Yargıtay, boşanma sonrası mal rejiminin tasfiyesi kapsamında açılan davalarda uygulanmak üzere dikkat çeken bir karara imza attı. Karara göre, eşler arasında gerçekleştirilen taşınmaz devirlerinin bağış sayılabilmesi için bağış iradesinin açık ve tartışmaya yer bırakmayacak şekilde beyan edilmesi gerekiyor.
YARGITAYDAN EVLİ ÇİFTLERİ İLGİLENDİREN EMSAL KARAR
Kuşadası’nda açılan bir mal rejiminin tasfiyesine ilişkin dava kapsamında, mahkeme davacının beyanlarını dikkate alarak kooperatif hissesinin bağış yoluyla devredildiği yönünde karar verdi.
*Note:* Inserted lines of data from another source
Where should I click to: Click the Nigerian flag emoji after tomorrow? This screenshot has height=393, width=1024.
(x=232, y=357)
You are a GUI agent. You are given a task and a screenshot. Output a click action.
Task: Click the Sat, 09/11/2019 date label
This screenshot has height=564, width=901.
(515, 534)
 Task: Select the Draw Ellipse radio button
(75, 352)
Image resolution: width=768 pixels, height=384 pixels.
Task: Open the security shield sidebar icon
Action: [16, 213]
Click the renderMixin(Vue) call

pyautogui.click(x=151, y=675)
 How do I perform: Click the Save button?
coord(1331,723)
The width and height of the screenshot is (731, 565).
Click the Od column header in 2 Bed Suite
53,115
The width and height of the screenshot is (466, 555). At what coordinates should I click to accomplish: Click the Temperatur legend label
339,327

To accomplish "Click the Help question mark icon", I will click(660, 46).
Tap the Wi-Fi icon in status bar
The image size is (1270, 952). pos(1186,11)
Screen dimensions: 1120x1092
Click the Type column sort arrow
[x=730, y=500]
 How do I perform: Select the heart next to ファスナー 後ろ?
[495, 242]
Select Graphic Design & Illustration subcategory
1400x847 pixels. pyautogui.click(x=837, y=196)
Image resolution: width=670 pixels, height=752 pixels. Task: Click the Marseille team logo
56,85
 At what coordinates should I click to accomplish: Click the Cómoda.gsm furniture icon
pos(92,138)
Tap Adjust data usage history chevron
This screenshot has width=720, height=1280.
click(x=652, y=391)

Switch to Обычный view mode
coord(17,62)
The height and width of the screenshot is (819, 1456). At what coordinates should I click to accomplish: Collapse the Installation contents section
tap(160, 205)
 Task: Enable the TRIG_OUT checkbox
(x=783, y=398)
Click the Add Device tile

Bu bağlamda, hisselerin davalı eşe devredildiği gerekçesiyle kişisel mal sayıldığı ve davacının katılma alacağı talebinin reddedildiği bildirildi.
Davanın ardından yapılan istinaf başvurusu İzmir Bölge Adliye Mahkemesi 18. Hukuk Dairesi tarafından esastan reddedildi. İstinaf mahkemesi, ilk derece mahkemesinin değerlendirmelerini yerinde bularak verilen kararın hukuka uygun olduğuna hükmetti. Davacı vekili ise bu karara karşı süresi içinde temyiz başvurusunda bulundu.
Dosyanın temyiz incelemesini yapan Yargıtay 2. Hukuk Dairesi, taşınmaz devrine ilişkin kararı bozdu. Daire kararında, “Salt bir taşınmazın davacı adına kayıtlı iken davalı eşe devredilmesi işlemi, tek başına bağış kabul edilmesi için yeterli değildir” ifadelerine yer verildi. Yargıtay, bağış iradesinin açık ve net bir biçimde ortaya konulması gerektiğini vurguladı.
Yargıtay kararında, dava dosyasında yer alan beyanların ve dilekçelerdeki ifadelerin bağış iradesini kanıtlamadığı belirtildi. Taşınmazın, evlilik birliği süresince oluşan karşılıklı güven ve dayanışmaya dayalı olarak devredildiği, bu nedenle yapılan işlemin bağış kapsamında değerlendirilemeyeceği ifade edildi. Mahkemenin bağış kararı vermesi, bu gerekçelerle hatalı bulundu.
Kararın gerekçesinde, eşler arasında gerçekleştirilen taşınmaz devir işlemlerinin hukuki nitelendirilmesinde “bağış” ifadesinin açıkça kullanılması gerektiğine dikkat çekildi. Aksi takdirde işlemlerin bağış kapsamında kabul edilmesinin mümkün olmadığı bildirildi.